Lopez testified to the following:
Q: ․ In other words, [Officer Chavarria] went from room to room, because that's what you wanted, the child, no?
A: Yes, sir.2
Q: So in order for you and the officer to find out if the child was there, you have to go from bedroom to bedroom?
A: Yes, sir.
Q: Okay. So that was your main concern?
A: Yes, sir.
Even if we could infer from Lopez's somewhat ambiguous testimony that either he or the officer went to look for a child once inside the apartment, this does not support any implied finding that exigent circumstances existed at the time of the warrantless entry. See Parker, 206 S.W.3d at 600 (“[T]he determination of whether an officer has ․ exigent circumstances to enter a person's home without a warrant is a factual one based on the sum of all information known to the officer at the time of entry.” (emphasis added)). In other words, the fact that the officer may have searched once inside does not retroactively supply the requisite exigent circumstances justifying the warrantless entry to begin with when, as here, there was no evidence presented that Officer Chavarria knew about the possibility of a child inside before making entry.

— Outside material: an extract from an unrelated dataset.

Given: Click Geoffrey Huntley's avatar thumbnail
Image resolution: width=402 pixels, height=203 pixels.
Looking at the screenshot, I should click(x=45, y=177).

We may imply findings to support the trial court's ruling when there is evidence presented supporting that finding. Dixon, 206 S.W.3d at 590. Here, however, Officer Chavarria's testimony does not support an implied finding that he believed exigent circumstances existed regarding the safety of the child. Cf. Estrada v. State, 154 S.W.3d 604, 610 (Tex.Crim.App.2005) (finding exigent circumstances existed both for the safety of the police officer and for prevention of the destruction of evidence when the officer testified to his reasons for entering and his testimony supported both circumstances). Officer Chavarria's testimony about entering the apartment without a warrant does not support a concern for the safety of the child, but instead demonstrates his reasons for entering and his actions upon entry were focused on preserving evidence, which we have already concluded, and the Court of Criminal Appeals has agreed, was an insufficient basis to support his warrantless entry. Further, the totality of the circumstances do not reveal any evidence from which it would be reasonable to infer that any exigency existed, requiring a warrantless entry into appellant's home. Based on the foregoing, we conclude the record does not support Officer Chavarria's entry into appellant's home on the basis that the child's safety was at issue and, thus, does not serve as an alternative basis to uphold the trial court's denial of the motion to suppress.
We conclude the State did not meet its burden of proof of establishing that exigent circumstances justified the warrantless entry and subsequent search of appellant's home by Officer Chavarria. We reverse the trial court's order on the motion to suppress and remand this case to the trial court for further proceedings.
2. We note it is difficult to determine whether Lopez answered “Yes, sir” to the defense's question about whether Lopez wanted to find the child, or if Lopez's answer was in agreement to the defense's assertion that “[Officer Chavarria] went from room to room.”
Opinion by SANDEE BRYAN MARION, Justice.